Deferred tax assets and liabilities represent the future tax consequence for those differences, which will either be taxable or deductible when the assets and liabilities are recovered or settled. Deferred taxes are also recognized for operating losses that are available to offset future taxable income. Valuation allowances are established when it is more likely than not that the deferred tax assets will not be realized.
Earnings Per Share
Our earnings per share is calculated by dividing our earnings available to common stockholders by the weighted average common shares outstanding, basic and diluted.
amerco and consolidated subsidiaries
notes to consolidated financial statements – (continued)
The weighted average common shares outstanding exclude post-1992 shares of the employee stock ownership plan that have not been committed to be released. As of March 31, 2022 and 2021 all of these shares have been released. There are no dilutive securities for fiscal years 2022, 2021 and 2020.
Comprehensive Income (Loss)
Comprehensive income (loss) consists of net earnings, foreign currency translation adjustments, unrealized gains and losses on investments, the change in fair value of cash flow hedges and the change in postretirement benefit obligations.
Debt Issuance Costs
We defer costs directly associated with acquiring third-party financing. Debt issuance costs are deferred and amortized to interest expense using the effective interest method. Debt issuance costs related to our long-term debt are reflected as a direct deduction from the carrying amount of the debt. Please see Note 8, Borrowings, of the Notes to Consolidated Financial Statements.

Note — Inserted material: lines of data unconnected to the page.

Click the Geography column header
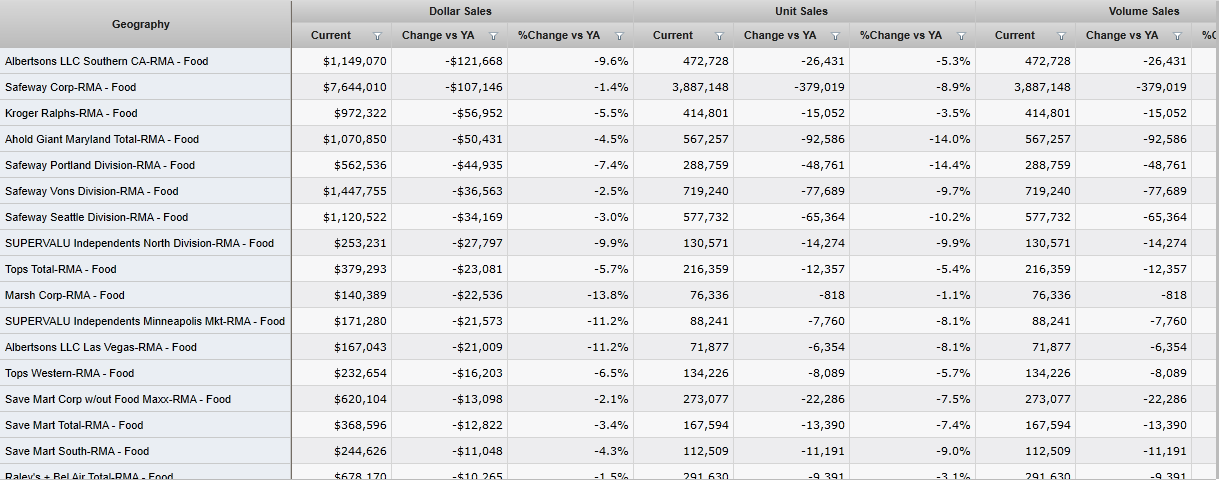Screen dimensions: 1219x480 coord(141,24)
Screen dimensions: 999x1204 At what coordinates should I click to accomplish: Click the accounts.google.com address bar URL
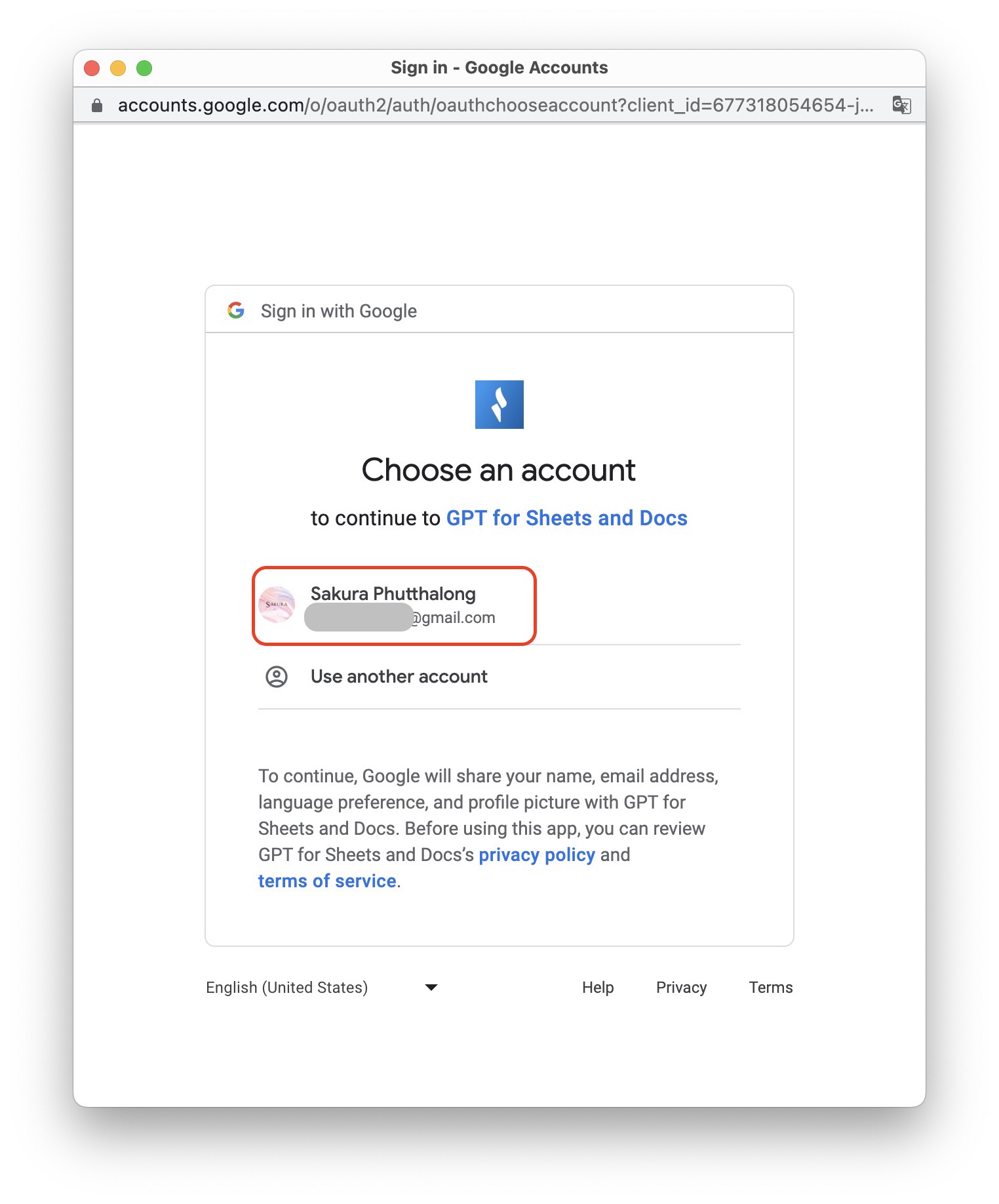[x=495, y=105]
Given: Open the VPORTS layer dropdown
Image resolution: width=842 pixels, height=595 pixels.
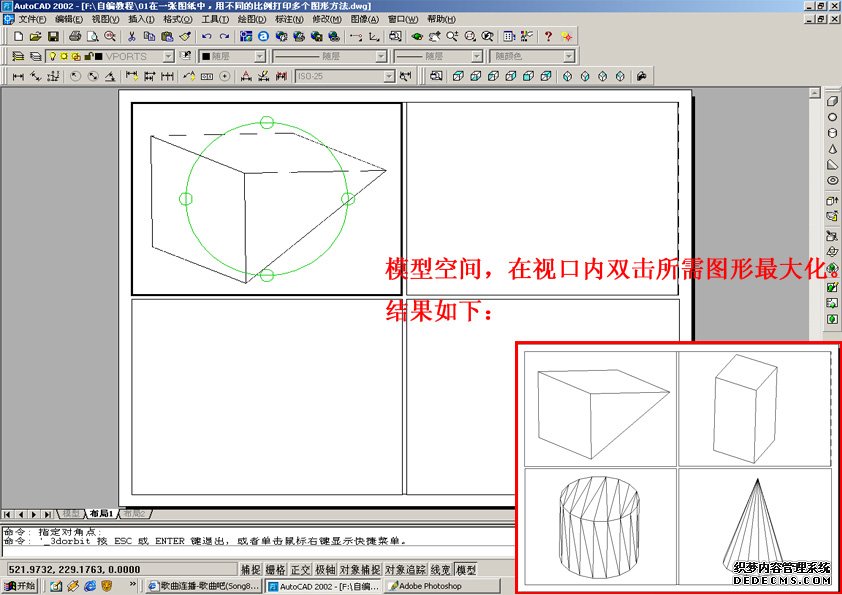Looking at the screenshot, I should pos(168,57).
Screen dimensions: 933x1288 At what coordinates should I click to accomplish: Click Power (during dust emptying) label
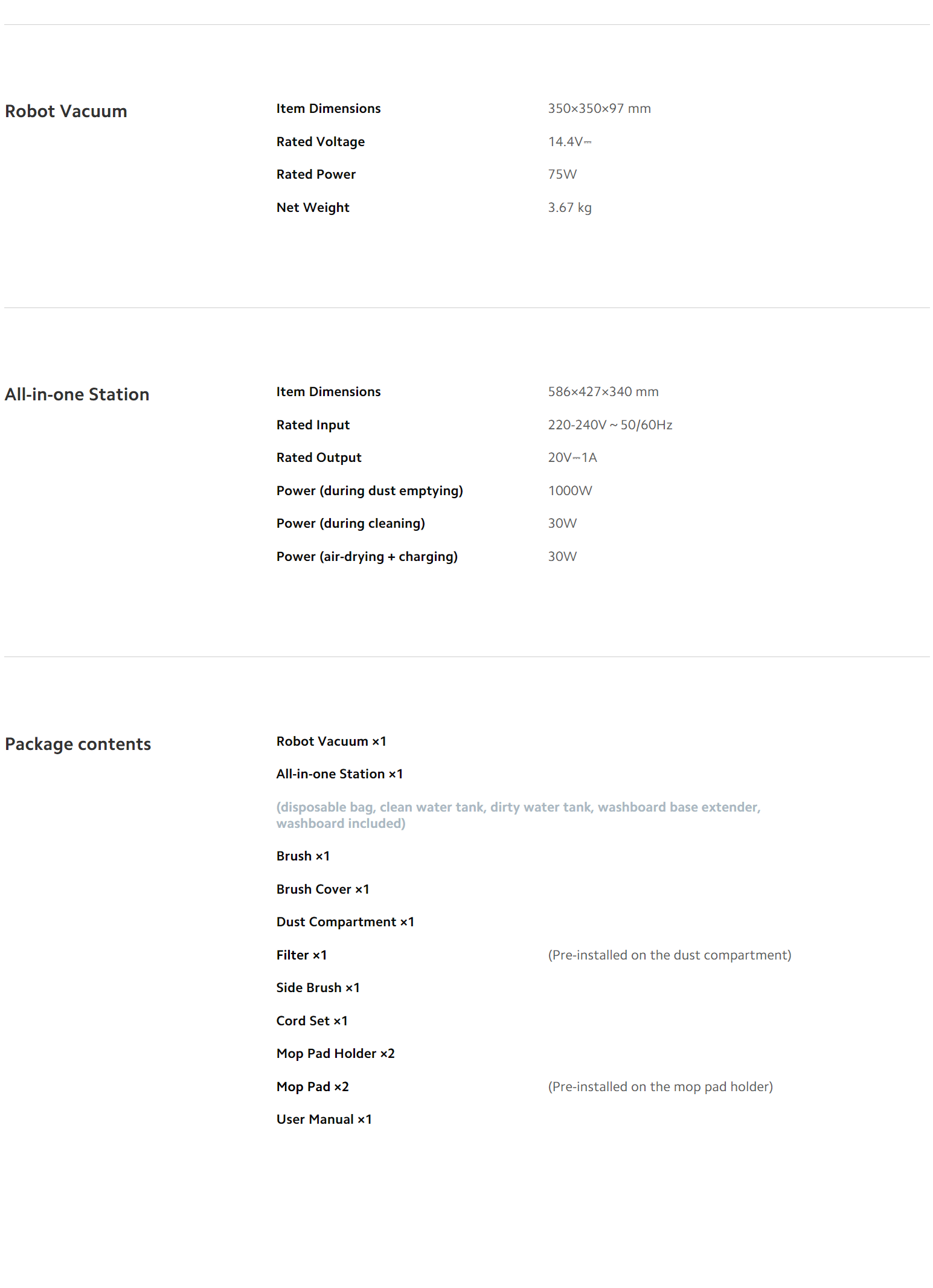[369, 490]
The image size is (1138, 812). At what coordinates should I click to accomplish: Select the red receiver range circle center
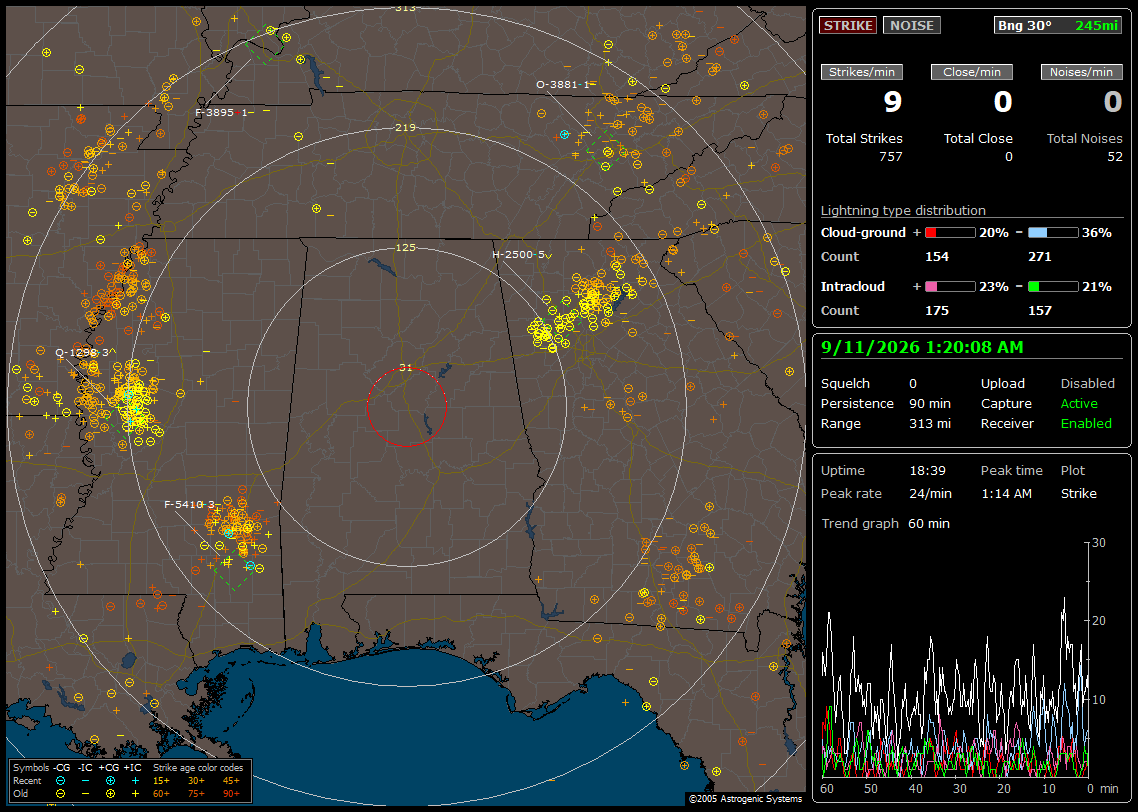[x=406, y=407]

Adoption of New Accounting Pronouncements
On April 1, 2021, we adopted ASU 2020-08, Clarifying Guidance on Amortization of the Excess of the Cost Basis of Certain Callable Debt Securities Over the Amount Repayable. This standard requires that, for each reporting period, callable debt securities be reevaluated to determine if they remain subject to the guidance, which will depend on the amortized cost basis of the security and the terms of the next call option. The guidance is effective for fiscal years beginning after December 15, 2020. The adoption of the standard did not have a material impact on our consolidated financial statements.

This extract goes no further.